## INPUT
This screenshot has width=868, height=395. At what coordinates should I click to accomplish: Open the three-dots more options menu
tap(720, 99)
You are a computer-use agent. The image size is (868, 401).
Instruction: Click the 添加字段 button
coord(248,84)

...

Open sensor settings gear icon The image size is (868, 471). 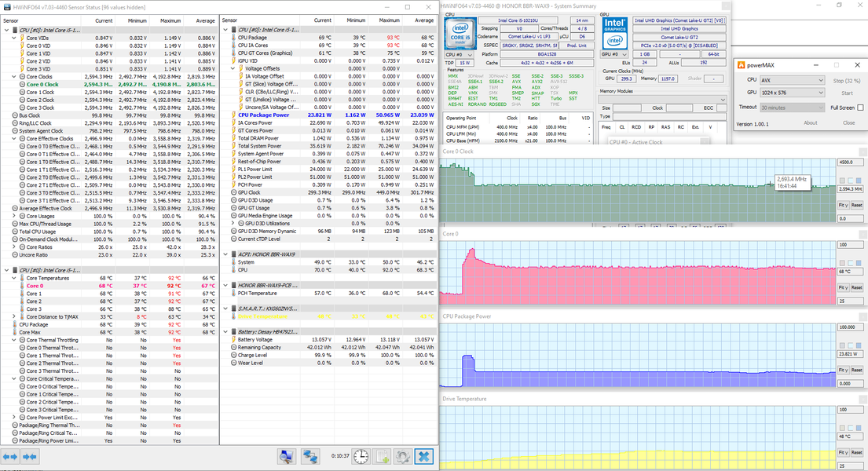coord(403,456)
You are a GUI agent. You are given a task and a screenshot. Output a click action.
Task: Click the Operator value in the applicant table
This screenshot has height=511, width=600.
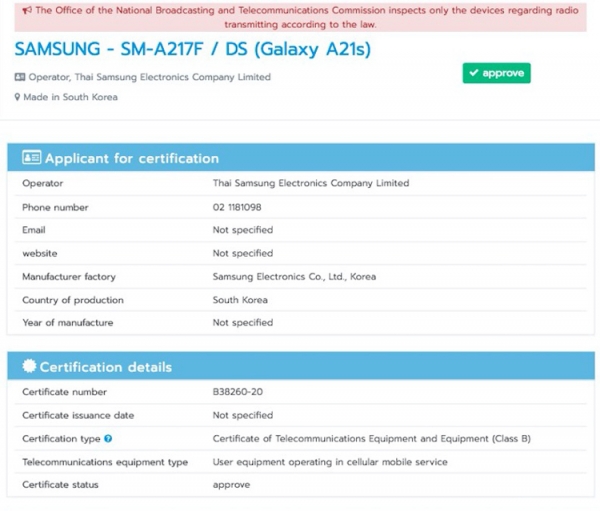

* * *

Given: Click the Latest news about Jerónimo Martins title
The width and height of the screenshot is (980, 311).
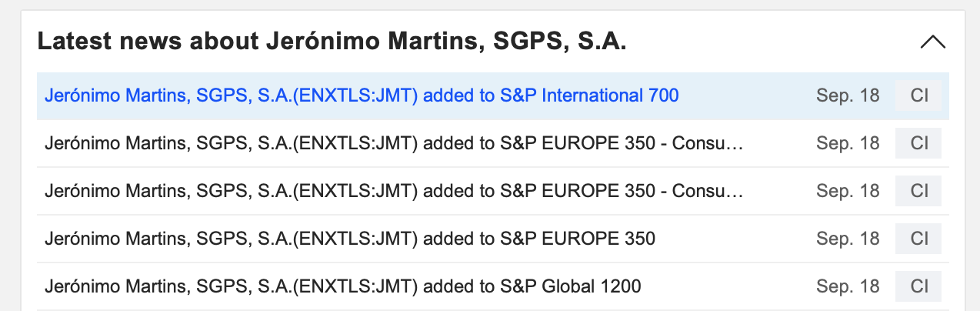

## THE PROBLEM
Reproduce exactly the section above that begins at the line containing "You are a GUI" and ends at the line containing "This screenshot has height=511, width=600.", leaving out all other lines.

## RESPONSE TO THIS TASK
You are a GUI agent. You are given a task and a screenshot. Output a click action.
Task: Click the Operator value in the applicant table
This screenshot has height=511, width=600.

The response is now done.